There are two possible explanations for these findings. It is plausible that the lower levels of lung function observed both in children with pneumonia and those with LRI/no pneumonia at ages 6 and 11 yr were the consequence of premorbid alterations in airway structure or in airway smooth-muscle tone. This explanation is supported by the evidence of diminished lung function present before any LRI occurred both in children with a subsequent history of pneumonia and in those with a history of LRI/no pneumonia. That children with a history of pneumonia had larger deficits in maxFRC and in FEF_25-75 at ages 6 and 11 yr, respectively, than those observed among children with a history of LRI/no pneumonia may offer clues about why the diagnosis of pneumonia was applied to one group and not to the other. Since both maxFRC and FEF_25-75 are believed to be indices of small-airway function (34, 35), it is possible that preexisting lung function is even more diminished in children who will subsequently develop pneumonia than in those who will develop LRI/no pneumonia. As a consequence, subjects with pneumonia could more readily develop airway occlusion and foci of microatelectasis or localized pneumonitis. In addition, the greater degree of airway obstruction in these children would be associated with more severe symptoms, and these two factors would suggest the diagnosis of pneumonia to the pediatrician.

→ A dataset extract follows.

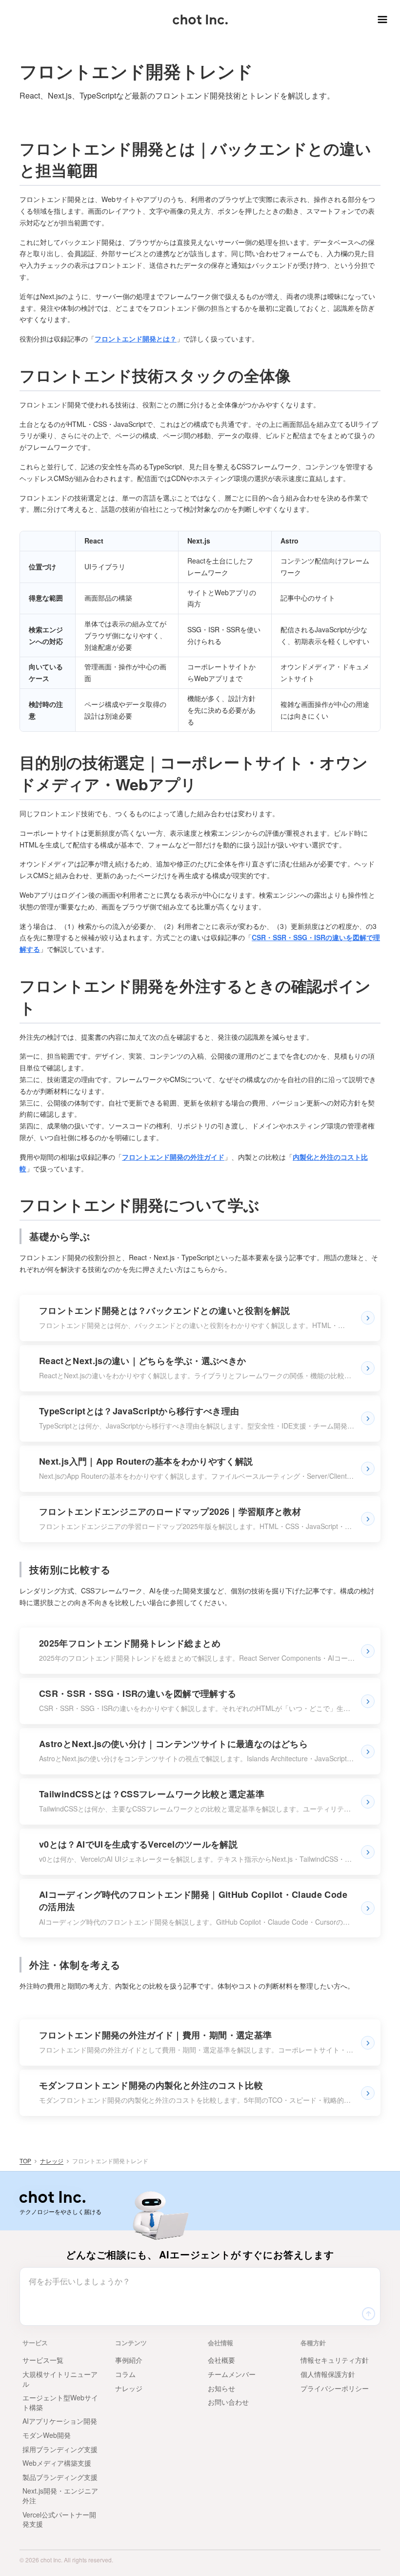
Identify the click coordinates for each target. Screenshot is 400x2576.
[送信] (368, 2313)
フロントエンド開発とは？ (136, 338)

A second explanation for the previously described findings relating to lung function is also possible and is not incompatible with the possibilities previously described. LRIs associated with viral infections may produce alterations in lung structure and in lung function, and these alterations may in part be responsible for the lower levels of lung function observed subsequently in these children. More severe infections (associated with the diagnosis of pneumonia) would result in more severe deficits in lung function. Animal models suggest that viral infections in immature animals may be associated with significant and persistent alterations in nonadrenergic, noncholinergic regulation of airway tone (36). Whether these alterations also occur in humans with viral LRIs early in life remains to be determined.

Results of spirometric tests performed at age 11 yr in our study subjects after the administration of a bronchodilator (albuterol) provide important new information about the nature of the putative alteration in airway function present in children with a history of LRI. Both subjects with a history of pneumonia and those with a history of LRI/no pneumonia showed significant positive responses to bronchodilator challenge. As a result, postbronchodilator levels of lung function were slightly but not significantly lower in children with a history of pneumonia or with a history of LRI/no pneumonia than those observed in children with no LRI during the first 3 yr of life. These results strongly suggest that the lower levels of lung function present during the school years in subjects with a history of pneumonia or of LRI/no pneumonia are, to a significant extent, due to alterations in the regulation of airway tone. The observed deficits (particularly for FEF_25-75), were, however, not completely reversed by bronchodilator administration (see Tables 5 and 6). In addition, we have no information about reversibility of lung function deficits observed shortly after birth. Therefore, we cannot exclude the possibility that both anomalies in the regulation of airway tone and structural alterations of the lungs and airways may be present in subjects who will subsequently develop more severe respiratory tract illnesses.

In summary, our results suggest that pneumonia during the first 3 yr of life is part of a continuum of severity of viral LRIs in this age group. These pneumonias are associated with a significant risk of subsequent persistent wheezing and with significant deficits in lung function. These deficits can already be detected during the first months of life, before the development of any LRI. Elucidating the factors that determine diminished lung function early in life may be crucial to any strategy for preventing pneumonia and other LRIs in infancy and early childhood.